** Opening Source information block **

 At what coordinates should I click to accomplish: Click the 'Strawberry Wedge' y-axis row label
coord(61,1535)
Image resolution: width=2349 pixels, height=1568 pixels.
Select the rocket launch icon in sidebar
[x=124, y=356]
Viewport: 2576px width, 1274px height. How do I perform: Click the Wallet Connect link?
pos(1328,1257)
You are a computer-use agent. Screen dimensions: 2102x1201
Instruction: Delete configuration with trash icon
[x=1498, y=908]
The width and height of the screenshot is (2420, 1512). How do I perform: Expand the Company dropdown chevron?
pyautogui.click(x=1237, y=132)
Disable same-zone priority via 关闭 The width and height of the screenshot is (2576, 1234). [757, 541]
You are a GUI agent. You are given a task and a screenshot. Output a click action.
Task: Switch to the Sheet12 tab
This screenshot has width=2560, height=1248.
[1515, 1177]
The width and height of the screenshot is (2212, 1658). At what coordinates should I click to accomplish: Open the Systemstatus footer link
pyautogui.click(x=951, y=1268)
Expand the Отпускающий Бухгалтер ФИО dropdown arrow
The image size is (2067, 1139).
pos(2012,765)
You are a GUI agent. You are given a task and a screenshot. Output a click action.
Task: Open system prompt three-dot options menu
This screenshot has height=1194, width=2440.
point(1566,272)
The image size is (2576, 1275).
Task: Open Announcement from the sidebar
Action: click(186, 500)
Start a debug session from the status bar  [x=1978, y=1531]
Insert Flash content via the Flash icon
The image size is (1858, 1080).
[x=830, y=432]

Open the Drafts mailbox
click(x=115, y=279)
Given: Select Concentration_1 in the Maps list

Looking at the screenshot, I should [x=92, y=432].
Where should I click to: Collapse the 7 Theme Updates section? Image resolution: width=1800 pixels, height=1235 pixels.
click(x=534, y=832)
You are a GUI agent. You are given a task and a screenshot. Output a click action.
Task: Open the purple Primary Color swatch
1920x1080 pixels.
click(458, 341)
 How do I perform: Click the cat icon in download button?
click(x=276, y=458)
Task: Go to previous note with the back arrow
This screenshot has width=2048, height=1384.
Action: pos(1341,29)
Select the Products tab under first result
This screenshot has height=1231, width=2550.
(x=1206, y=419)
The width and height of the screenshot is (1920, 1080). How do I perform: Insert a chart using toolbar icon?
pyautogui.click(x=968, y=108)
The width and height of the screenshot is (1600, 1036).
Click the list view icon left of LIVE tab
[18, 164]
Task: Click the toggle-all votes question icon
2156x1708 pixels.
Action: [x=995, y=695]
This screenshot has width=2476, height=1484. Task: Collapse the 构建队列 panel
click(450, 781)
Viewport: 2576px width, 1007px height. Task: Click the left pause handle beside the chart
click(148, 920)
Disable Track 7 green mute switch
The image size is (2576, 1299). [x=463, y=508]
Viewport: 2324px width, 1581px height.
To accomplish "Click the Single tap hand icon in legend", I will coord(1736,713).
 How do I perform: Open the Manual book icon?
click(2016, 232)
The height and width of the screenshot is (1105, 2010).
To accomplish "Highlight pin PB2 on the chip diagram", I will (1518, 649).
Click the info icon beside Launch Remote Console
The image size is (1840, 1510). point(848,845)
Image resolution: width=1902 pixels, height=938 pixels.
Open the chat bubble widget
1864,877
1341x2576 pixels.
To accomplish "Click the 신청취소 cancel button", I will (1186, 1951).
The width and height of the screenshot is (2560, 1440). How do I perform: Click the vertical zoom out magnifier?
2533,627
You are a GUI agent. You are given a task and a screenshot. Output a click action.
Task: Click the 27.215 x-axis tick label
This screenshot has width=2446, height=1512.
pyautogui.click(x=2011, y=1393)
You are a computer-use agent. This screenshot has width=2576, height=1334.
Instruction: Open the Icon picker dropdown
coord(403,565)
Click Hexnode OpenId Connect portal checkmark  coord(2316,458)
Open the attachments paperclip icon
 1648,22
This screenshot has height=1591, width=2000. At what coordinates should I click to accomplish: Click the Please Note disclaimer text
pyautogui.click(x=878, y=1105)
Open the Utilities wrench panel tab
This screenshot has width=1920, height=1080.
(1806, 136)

** Closing Source information block **

_Exercise directions_:
All lines with the word "will" are needed; pull them from the entries and copy each.

_Expected output_:
To accomplish "Click the Single tap hand icon in legend", I will coord(1736,713).
To accomplish "Highlight pin PB2 on the chip diagram", I will (1518, 649).
To accomplish "Click the 신청취소 cancel button", I will (1186, 1951).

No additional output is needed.